» **Brief A**
Return everything from "2018-07-25 Thread Omar" down to "and readelf." in the /proc/kcore patch series message, word for word.
» **Brief B**
Supply the next part of the /proc/kcore patch series message, picking up right after its last line.

» **Selected excerpt**
□ □ □

2018-07-25 Thread Omar Sandoval
From: Omar Sandoval 

Hi,

This series makes a few improvements to /proc/kcore. It fixes a couple
of small issues in v3 but is otherwise the same. Patches 1, 2, and 3 are
prep patches. Patch 4 is a fix/cleanup. Patch 5 is another prep patch.
Patches 6 and 7 are optimizations to ->read(). Patch 8 makes it possible
to enable CRASH_CORE on any architecture, which is needed for patch 9.
Patch 9 adds vmcoreinfo to /proc/kcore.

Based on v4.18-rc6 + James' patch in the mm tree, and tested with crash
and readelf.

Thanks!

Changes from v3:

- Fixes a mixed up up_write() instead of up_read() in patch 5 reported
  by Tetsuo Handa
- Added patch 8 to fix a build failure reported by Stephen Rothwell

Changes from v2:

- Add __init to kclist_add() as per Andrew
- Got rid of conversion of kcore_need_update from int to atomic_t and
  just used xchg() instead of atomic_cmpxchg() (split out into a new
  patch instead of combining it with the rwlock -> rwsem conversion)

□ □ □

» **Recorded data**
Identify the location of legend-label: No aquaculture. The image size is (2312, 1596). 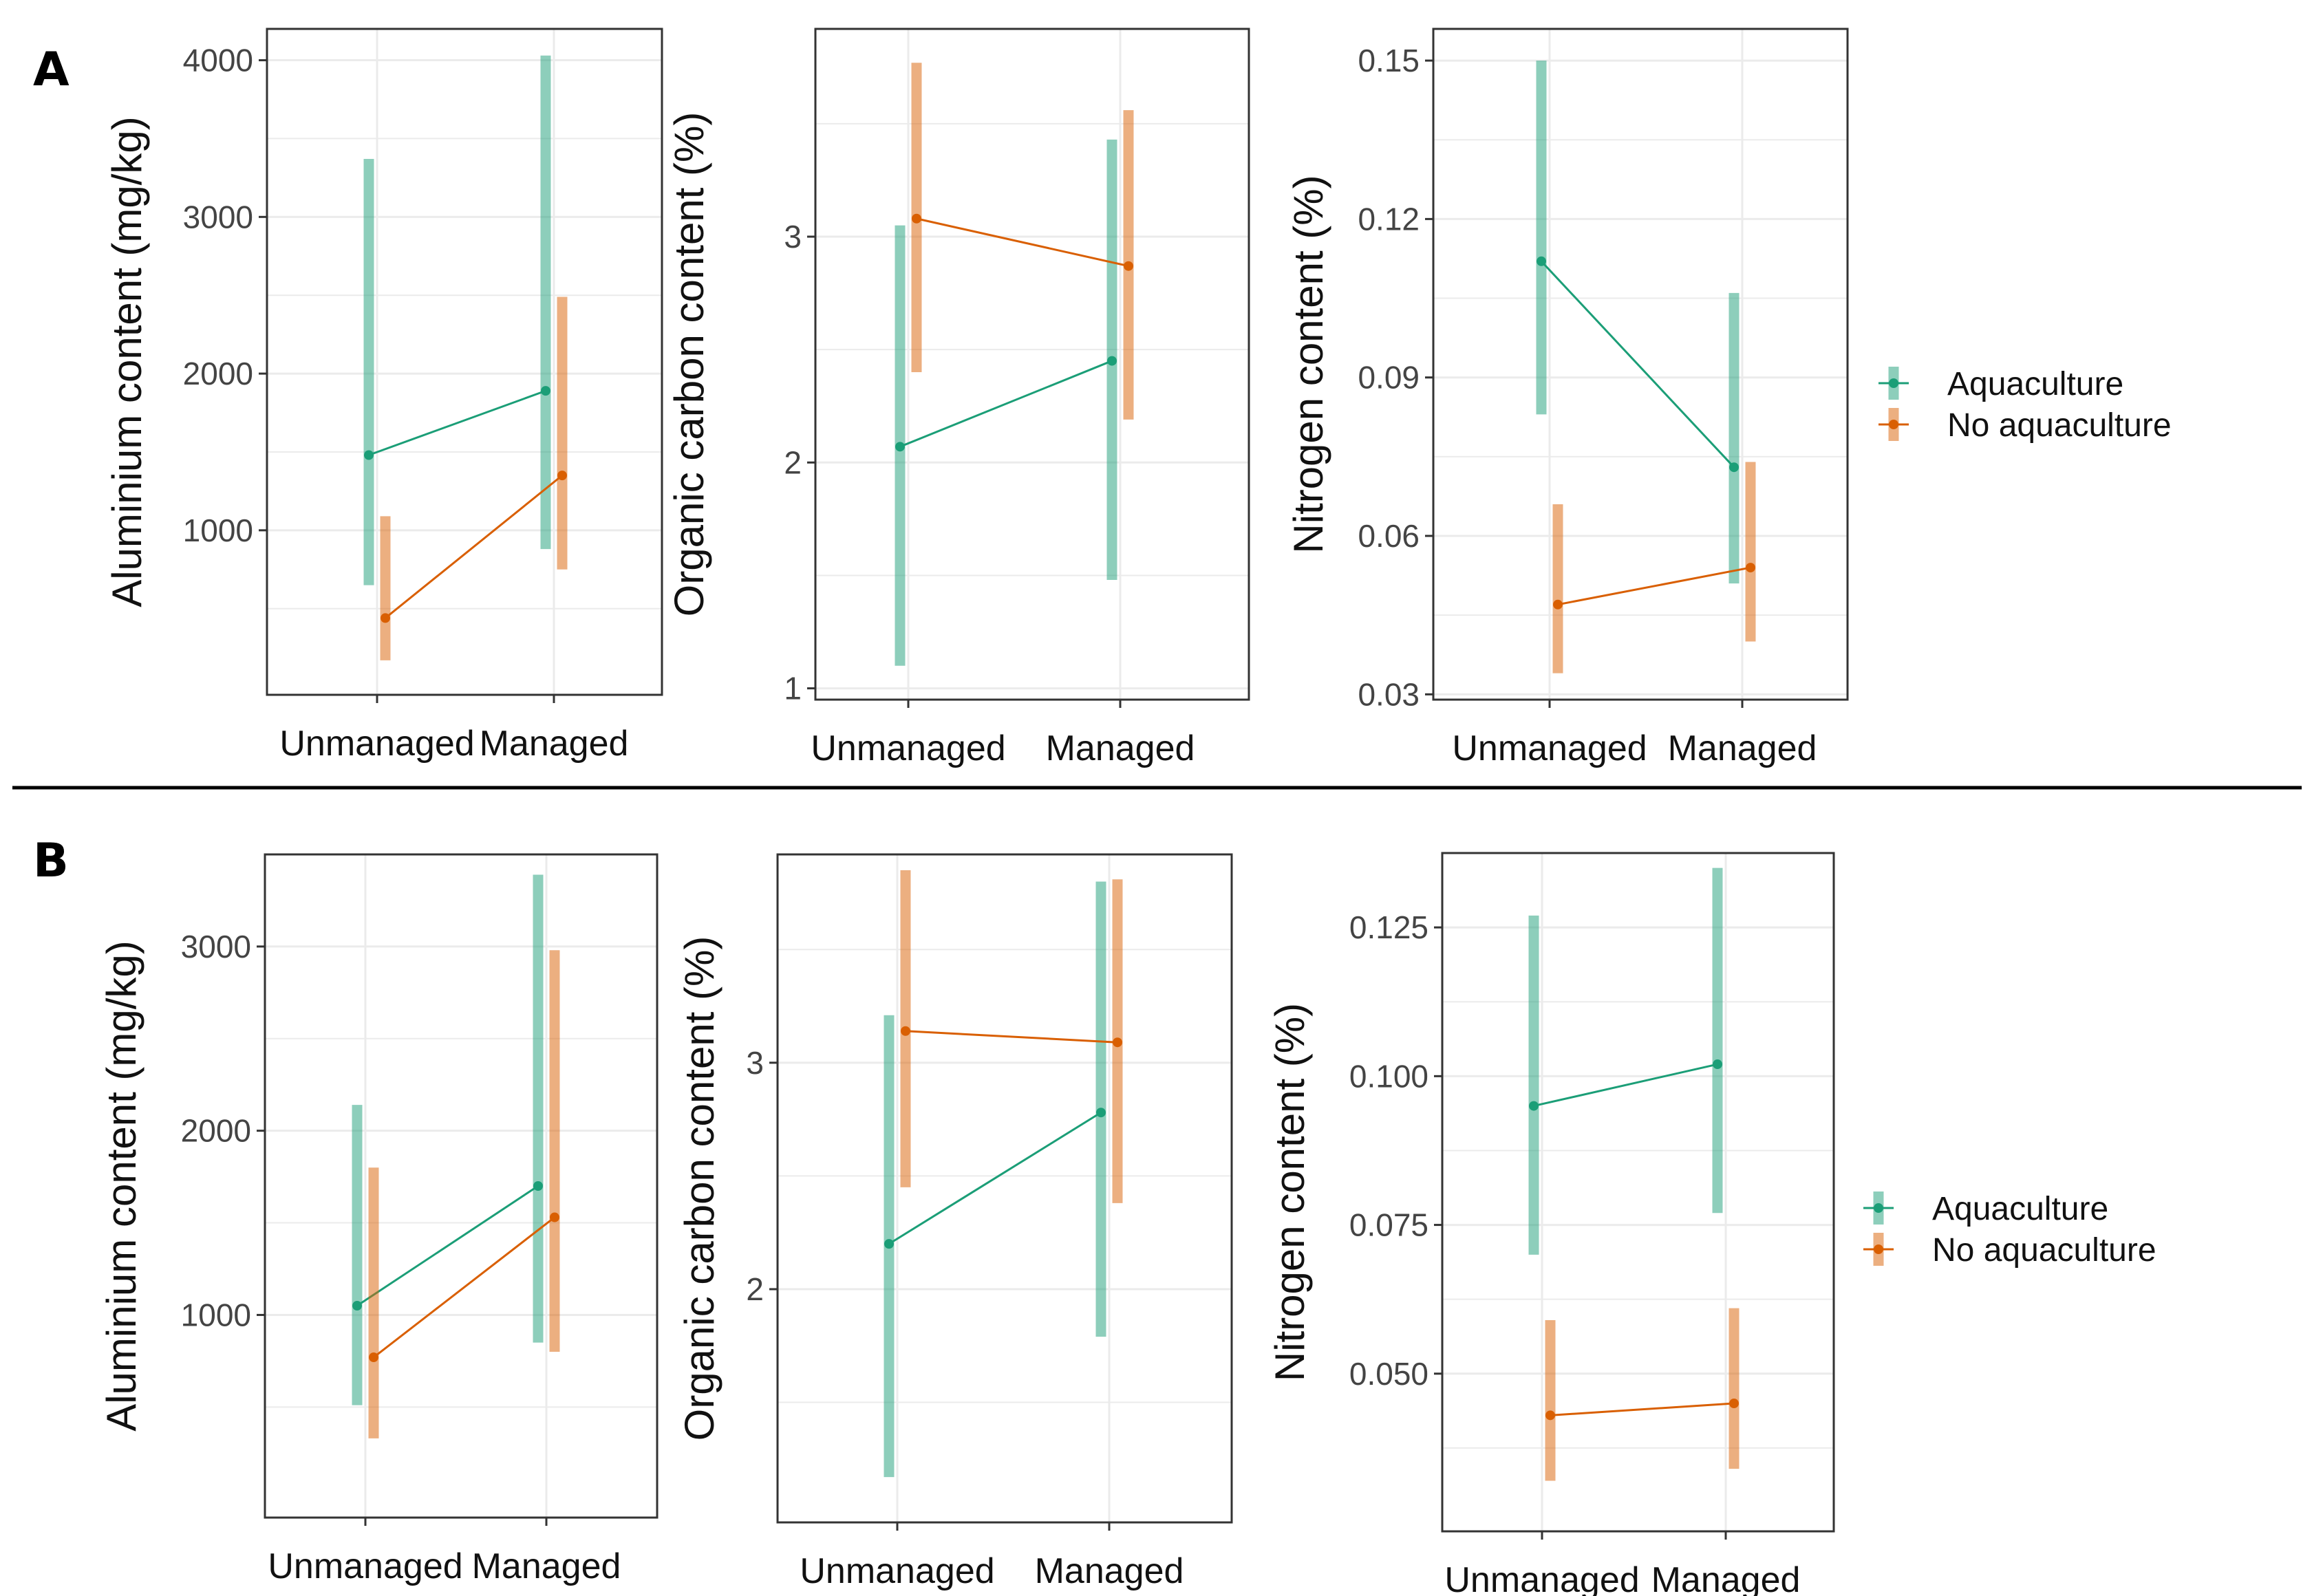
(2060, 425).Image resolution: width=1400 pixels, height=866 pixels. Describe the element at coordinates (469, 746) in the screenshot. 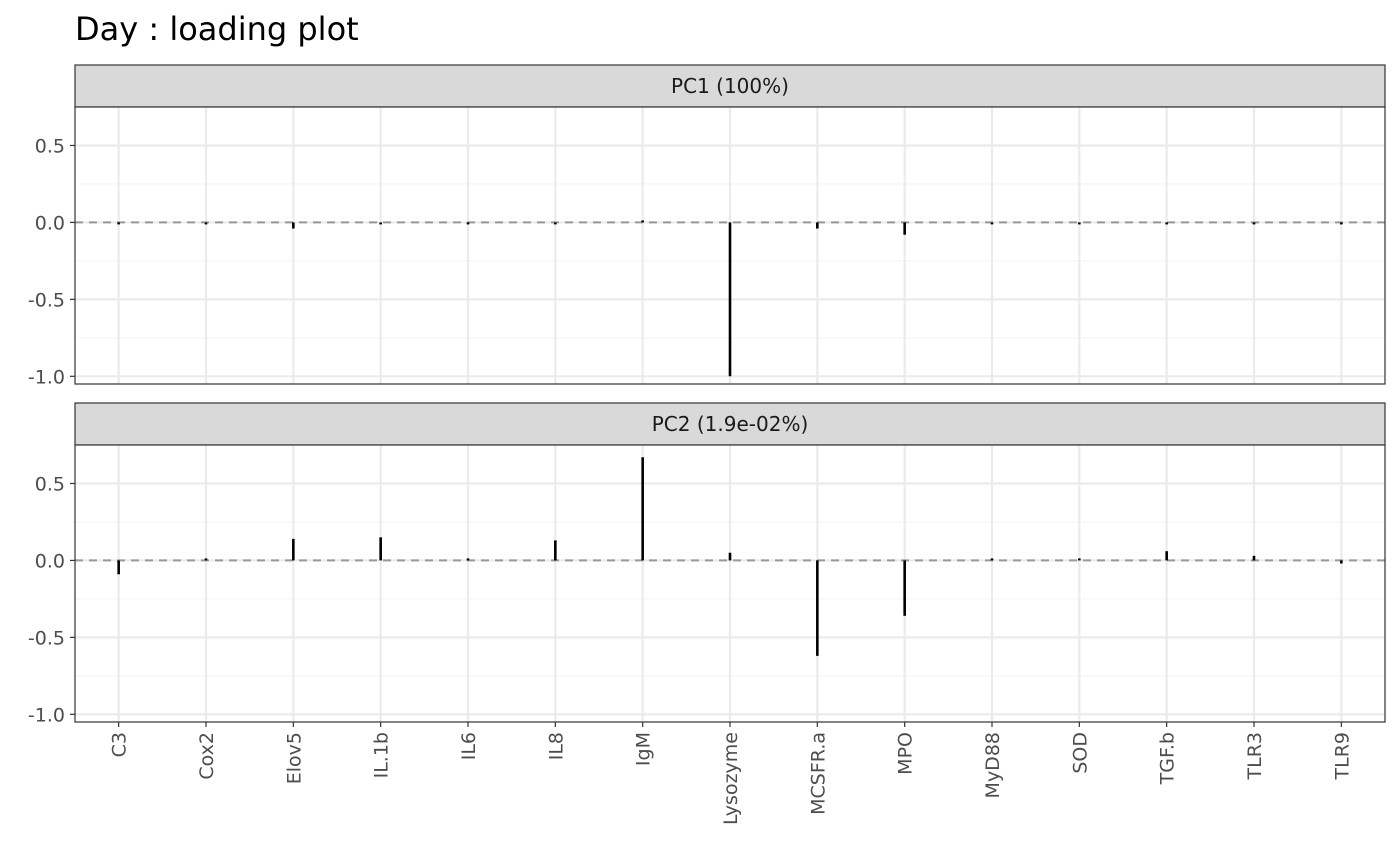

□ □ □

» **Exercise answer A**
2018-07-25 Thread Omar Sandoval
From: Omar Sandoval 

Hi,

This series makes a few improvements to /proc/kcore. It fixes a couple
of small issues in v3 but is otherwise the same. Patches 1, 2, and 3 are
prep patches. Patch 4 is a fix/cleanup. Patch 5 is another prep patch.
Patches 6 and 7 are optimizations to ->read(). Patch 8 makes it possible
to enable CRASH_CORE on any architecture, which is needed for patch 9.
Patch 9 adds vmcoreinfo to /proc/kcore.

Based on v4.18-rc6 + James' patch in the mm tree, and tested with crash
and readelf.

» **Exercise answer B**
- Add comment about the increase in file size to patch 8

Changes from v1:

- Rebased onto v4.18-rc4 + James' patch
  (https://patchwork.kernel.org/patch/10519739/) in the mm tree
- Fix spurious sparse warning (see the report and response in
  https://patchwork.kernel.org/patch/10512431/)

Omar Sandoval (9):
  proc/kcore: don't grab lock for kclist_add()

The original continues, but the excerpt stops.